Subject: The incredibly thin old man turned to the incredibly futuristic vending machine and said:
Posted on: 2017-02-14 21:58:08 UTC

'You look absolutely brilliant, Finch!' Bingle said, patting the upper chassis of his absolutely brilliant-looking friend. 'Oh, you'll be like Alexander the Great out there, Finch! The most famous conqueror of hearts of all time, you know.'

An actuator unfolded from Finch's side and fiddled with the bow tie attached to his front, below his ocular, where a neck would be on a being that used necks. 'Alexander the Great-s the most famous world-conqueror, Bingle. Not hearts, the world.'

Bingle shrugged. The suit wasn't designed to shrug. The suit probably wasn't designed to go on Bingle. It looked like it had been stretched and pulled and slapped onto Bingle's body before it could reform into its own shape. 'Surely, Finch, the world would involve the hearts of charming young women?'

'Bingle, don-t do this to me. Don-t bloody do this to me. Not now.' his ocular flicked here, flicked there. It fell on a lit candle, it fell on a very flammable looking tablecloth. It fell on various other people, all of whom did not look as silly as Finch. He was painted black, all the way up, all the way down. His display chamber had been emptied. A bottle of wine had been placed inside to fit the mood. Finch had to keep himself from yelping every time he heard it clink or slosh.

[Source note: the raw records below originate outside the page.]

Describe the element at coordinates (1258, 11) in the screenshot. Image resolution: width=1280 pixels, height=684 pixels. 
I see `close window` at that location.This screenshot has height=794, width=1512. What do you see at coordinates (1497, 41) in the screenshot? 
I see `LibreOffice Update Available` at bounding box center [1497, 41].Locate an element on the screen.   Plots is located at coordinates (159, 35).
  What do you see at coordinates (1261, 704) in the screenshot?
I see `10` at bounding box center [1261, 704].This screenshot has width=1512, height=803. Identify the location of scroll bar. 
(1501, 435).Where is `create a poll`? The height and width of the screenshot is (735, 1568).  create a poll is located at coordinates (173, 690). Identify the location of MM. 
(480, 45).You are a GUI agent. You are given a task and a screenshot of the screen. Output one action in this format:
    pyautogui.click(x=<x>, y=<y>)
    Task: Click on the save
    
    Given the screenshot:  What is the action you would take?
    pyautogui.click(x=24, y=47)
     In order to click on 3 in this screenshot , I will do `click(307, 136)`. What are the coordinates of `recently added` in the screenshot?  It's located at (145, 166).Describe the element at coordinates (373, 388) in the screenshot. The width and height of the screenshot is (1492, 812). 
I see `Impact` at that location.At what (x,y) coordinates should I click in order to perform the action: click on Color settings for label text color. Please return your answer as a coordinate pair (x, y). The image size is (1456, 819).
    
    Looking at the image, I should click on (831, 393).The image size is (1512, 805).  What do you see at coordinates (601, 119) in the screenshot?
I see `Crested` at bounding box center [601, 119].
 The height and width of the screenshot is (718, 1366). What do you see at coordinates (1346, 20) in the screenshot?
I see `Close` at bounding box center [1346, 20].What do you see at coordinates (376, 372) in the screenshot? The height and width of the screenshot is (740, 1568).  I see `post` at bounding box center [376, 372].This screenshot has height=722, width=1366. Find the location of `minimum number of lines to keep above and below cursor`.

'Finch, you look fantastic. Like kangaroo, the second most famous conqueror of hearts of all time!'

'Kangaroos are Australian marsupials, Bingle. They don-t bloody conquer anything except for grassy fields.'

'Historical bias, Finch. Historical bias...'

Lou stepped in, shuffling by the old, rather stretched-looking man and his hovering vending machine friend. Duane didn't step in, because Lou was holding him under an arm. Lou hadn't looked so fancy in years. She still wore her hoodie, still wore her pajama pants. But, for once, she was wearing proper shoes. Black ones. Shiny. And a waistcoat, too, which would have probably looked even more fancy if it wasn't over her hoodie. Duane wasn't wearing anything, because Duane was an igneous, volcanic rock of felsic composition. Geologists liked to call him 'rhyolite.' Lou called him 'Duane.' If you asked Lou what Duane would have called himself, it would have been 'The only worthwhile entity within this horrid mess we call Headquarters.'

'Gosh, Duane. Maybe you're not overdressed,' Lou said, leaning into the rock. 'Look at them all, Duane. That woman looks like an umbrella!' Lou wished she was an umbrella. People loved umbrellas. Lou knew she did, anyhow.